> **EXERCISE INSTRUCTIONS**: Arrange the rows below, from the first one through the line containing "Click help icon", as a JSON list of strings with one string per line, leaving out blank lines.

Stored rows
◇ ◇ ◇ ◇

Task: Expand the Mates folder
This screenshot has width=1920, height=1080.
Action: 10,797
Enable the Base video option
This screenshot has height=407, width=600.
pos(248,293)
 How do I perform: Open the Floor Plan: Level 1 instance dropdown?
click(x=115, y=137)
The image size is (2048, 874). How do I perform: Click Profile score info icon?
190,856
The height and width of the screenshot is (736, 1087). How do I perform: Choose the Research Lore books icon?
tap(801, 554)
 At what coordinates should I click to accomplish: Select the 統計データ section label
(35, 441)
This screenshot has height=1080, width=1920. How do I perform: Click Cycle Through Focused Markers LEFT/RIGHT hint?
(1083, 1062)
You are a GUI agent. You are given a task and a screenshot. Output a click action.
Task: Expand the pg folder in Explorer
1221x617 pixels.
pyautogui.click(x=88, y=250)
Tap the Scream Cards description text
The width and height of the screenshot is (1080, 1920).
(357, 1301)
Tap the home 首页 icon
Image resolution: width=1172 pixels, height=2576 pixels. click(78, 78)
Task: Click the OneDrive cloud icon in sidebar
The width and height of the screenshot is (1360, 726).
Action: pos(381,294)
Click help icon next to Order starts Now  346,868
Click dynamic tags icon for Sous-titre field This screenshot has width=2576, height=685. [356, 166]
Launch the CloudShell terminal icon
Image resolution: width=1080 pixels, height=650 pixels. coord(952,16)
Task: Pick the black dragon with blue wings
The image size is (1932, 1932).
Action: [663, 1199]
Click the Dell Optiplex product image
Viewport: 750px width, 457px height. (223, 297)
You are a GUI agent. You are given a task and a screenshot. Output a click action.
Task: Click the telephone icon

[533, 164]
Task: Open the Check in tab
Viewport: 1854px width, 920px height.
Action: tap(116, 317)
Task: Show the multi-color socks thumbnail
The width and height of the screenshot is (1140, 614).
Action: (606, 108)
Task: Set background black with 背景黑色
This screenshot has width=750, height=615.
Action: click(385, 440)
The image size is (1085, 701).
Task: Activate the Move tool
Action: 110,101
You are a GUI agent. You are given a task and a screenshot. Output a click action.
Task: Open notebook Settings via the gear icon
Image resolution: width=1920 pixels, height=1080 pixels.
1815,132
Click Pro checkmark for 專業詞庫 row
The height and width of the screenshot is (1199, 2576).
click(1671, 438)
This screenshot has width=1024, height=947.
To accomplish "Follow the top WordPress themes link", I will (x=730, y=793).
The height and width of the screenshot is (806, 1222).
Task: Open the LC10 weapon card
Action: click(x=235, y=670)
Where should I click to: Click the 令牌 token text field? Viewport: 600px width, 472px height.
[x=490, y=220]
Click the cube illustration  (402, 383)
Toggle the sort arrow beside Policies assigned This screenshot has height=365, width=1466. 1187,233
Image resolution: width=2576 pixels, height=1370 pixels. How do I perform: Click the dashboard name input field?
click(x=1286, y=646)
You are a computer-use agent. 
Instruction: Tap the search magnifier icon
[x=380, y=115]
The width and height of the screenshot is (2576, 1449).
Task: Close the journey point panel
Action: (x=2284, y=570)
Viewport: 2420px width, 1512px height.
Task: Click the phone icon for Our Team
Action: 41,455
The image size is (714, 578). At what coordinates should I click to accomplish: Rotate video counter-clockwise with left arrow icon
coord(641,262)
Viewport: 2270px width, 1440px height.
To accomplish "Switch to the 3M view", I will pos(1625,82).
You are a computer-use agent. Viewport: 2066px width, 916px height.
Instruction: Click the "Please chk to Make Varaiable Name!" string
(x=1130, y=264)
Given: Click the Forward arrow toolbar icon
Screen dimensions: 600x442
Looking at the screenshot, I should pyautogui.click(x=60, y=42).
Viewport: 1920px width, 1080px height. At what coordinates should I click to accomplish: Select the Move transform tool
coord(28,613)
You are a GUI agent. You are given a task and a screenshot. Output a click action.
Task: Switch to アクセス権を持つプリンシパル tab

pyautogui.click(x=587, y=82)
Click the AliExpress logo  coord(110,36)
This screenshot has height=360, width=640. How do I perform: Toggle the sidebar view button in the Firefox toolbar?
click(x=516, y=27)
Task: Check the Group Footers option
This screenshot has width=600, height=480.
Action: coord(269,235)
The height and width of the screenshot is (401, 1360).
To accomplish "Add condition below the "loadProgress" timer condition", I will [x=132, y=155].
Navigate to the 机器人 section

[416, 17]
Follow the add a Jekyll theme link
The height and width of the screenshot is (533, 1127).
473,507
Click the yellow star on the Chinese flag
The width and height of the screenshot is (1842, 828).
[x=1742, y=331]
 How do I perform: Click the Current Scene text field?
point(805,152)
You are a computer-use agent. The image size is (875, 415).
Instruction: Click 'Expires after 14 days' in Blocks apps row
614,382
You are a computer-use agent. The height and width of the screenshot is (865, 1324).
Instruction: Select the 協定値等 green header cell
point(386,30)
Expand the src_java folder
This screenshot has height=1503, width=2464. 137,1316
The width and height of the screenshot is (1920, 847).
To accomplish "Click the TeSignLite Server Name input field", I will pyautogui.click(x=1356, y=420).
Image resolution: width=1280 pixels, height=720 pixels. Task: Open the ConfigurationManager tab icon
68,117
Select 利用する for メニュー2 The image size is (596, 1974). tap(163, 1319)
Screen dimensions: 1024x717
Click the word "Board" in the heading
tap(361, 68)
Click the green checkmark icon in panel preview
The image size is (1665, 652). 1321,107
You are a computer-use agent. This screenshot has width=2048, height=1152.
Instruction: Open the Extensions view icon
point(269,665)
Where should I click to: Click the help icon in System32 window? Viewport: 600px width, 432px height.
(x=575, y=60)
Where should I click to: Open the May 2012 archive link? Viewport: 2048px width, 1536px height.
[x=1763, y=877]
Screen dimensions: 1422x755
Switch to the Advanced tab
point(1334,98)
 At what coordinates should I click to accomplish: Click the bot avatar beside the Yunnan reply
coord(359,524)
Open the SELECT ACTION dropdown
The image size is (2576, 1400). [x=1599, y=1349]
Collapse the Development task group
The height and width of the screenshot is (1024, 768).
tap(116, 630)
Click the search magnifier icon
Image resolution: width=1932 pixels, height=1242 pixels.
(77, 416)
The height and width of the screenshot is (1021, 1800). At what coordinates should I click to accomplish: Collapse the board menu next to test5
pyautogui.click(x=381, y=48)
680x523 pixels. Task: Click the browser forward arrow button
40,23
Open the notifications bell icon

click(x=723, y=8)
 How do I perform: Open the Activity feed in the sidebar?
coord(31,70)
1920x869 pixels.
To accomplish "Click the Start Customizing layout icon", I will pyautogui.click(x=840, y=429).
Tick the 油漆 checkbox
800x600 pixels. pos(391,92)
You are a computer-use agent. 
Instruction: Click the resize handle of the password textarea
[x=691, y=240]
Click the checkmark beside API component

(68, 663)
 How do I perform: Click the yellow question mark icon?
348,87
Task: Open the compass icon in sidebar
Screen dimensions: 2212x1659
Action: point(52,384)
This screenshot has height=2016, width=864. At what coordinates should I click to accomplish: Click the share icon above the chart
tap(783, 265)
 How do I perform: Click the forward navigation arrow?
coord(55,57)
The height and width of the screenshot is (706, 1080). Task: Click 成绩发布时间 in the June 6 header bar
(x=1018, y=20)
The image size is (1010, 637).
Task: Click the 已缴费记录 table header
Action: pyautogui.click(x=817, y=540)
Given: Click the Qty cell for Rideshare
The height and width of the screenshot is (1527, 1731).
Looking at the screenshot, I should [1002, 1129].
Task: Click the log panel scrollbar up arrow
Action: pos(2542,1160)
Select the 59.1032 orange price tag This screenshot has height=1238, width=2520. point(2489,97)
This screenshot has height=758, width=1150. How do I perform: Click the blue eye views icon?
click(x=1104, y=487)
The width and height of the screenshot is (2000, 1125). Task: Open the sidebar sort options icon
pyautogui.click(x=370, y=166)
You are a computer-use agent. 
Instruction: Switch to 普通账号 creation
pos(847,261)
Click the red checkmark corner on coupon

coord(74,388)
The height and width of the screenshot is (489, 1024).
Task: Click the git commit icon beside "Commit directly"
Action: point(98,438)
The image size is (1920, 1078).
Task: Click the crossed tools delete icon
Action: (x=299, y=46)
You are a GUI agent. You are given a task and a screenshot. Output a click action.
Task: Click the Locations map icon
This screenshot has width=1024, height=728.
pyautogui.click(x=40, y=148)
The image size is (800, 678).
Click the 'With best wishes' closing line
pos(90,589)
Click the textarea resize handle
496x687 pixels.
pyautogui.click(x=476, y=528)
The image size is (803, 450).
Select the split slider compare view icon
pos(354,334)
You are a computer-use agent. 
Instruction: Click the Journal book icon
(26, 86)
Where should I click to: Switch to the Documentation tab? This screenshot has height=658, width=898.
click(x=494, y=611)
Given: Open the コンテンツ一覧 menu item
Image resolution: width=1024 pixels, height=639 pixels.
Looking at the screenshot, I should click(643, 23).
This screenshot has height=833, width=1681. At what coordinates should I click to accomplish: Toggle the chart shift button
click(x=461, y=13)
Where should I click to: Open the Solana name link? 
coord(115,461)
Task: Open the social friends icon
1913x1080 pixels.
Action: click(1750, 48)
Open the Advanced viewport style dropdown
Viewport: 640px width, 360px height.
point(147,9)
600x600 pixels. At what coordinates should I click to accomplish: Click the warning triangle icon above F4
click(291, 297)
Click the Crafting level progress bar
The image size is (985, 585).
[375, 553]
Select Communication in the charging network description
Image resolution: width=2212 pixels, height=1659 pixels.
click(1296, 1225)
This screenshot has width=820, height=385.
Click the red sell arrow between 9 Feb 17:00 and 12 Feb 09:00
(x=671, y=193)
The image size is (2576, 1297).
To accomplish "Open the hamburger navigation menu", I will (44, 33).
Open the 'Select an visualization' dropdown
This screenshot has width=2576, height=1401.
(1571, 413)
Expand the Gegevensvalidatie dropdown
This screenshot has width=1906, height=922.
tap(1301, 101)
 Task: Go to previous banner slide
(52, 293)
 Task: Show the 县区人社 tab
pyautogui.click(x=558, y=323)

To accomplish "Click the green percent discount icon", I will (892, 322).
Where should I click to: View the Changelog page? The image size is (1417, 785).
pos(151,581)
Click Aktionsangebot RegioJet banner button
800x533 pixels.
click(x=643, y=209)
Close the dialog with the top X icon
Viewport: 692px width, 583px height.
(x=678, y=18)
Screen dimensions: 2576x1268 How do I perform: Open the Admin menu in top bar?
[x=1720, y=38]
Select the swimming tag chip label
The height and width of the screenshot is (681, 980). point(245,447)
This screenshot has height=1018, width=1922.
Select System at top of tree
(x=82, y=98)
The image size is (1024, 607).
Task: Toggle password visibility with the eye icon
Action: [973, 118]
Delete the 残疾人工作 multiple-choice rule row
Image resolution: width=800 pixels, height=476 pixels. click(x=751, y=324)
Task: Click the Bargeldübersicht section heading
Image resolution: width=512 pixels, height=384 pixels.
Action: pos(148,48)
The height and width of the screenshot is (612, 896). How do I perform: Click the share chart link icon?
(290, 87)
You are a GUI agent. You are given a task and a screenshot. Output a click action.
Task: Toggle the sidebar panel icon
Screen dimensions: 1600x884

◇ ◇ ◇ ◇

> **EXPECTED ANSWER**:
[
  "Task: Expand the Mates folder",
  "This screenshot has width=1920, height=1080.",
  "Action: 10,797",
  "Enable the Base video option",
  "This screenshot has height=407, width=600.",
  "pos(248,293)",
  " How do I perform: Open the Floor Plan: Level 1 instance dropdown?",
  "click(x=115, y=137)",
  "The image size is (2048, 874). How do I perform: Click Profile score info icon?",
  "190,856",
  "The height and width of the screenshot is (736, 1087). How do I perform: Choose the Research Lore books icon?",
  "tap(801, 554)",
  " At what coordinates should I click to accomplish: Select the 統計データ section label",
  "(35, 441)",
  "This screenshot has height=1080, width=1920. How do I perform: Click Cycle Through Focused Markers LEFT/RIGHT hint?",
  "(1083, 1062)",
  "You are a GUI agent. You are given a task and a screenshot. Output a click action.",
  "Task: Expand the pg folder in Explorer",
  "1221x617 pixels.",
  "pyautogui.click(x=88, y=250)",
  "Tap the Scream Cards description text",
  "The width and height of the screenshot is (1080, 1920).",
  "(357, 1301)",
  "Tap the home 首页 icon",
  "Image resolution: width=1172 pixels, height=2576 pixels. click(78, 78)",
  "Task: Click the OneDrive cloud icon in sidebar",
  "The width and height of the screenshot is (1360, 726).",
  "Action: pos(381,294)",
  "Click help icon next to Order starts Now  346,868"
]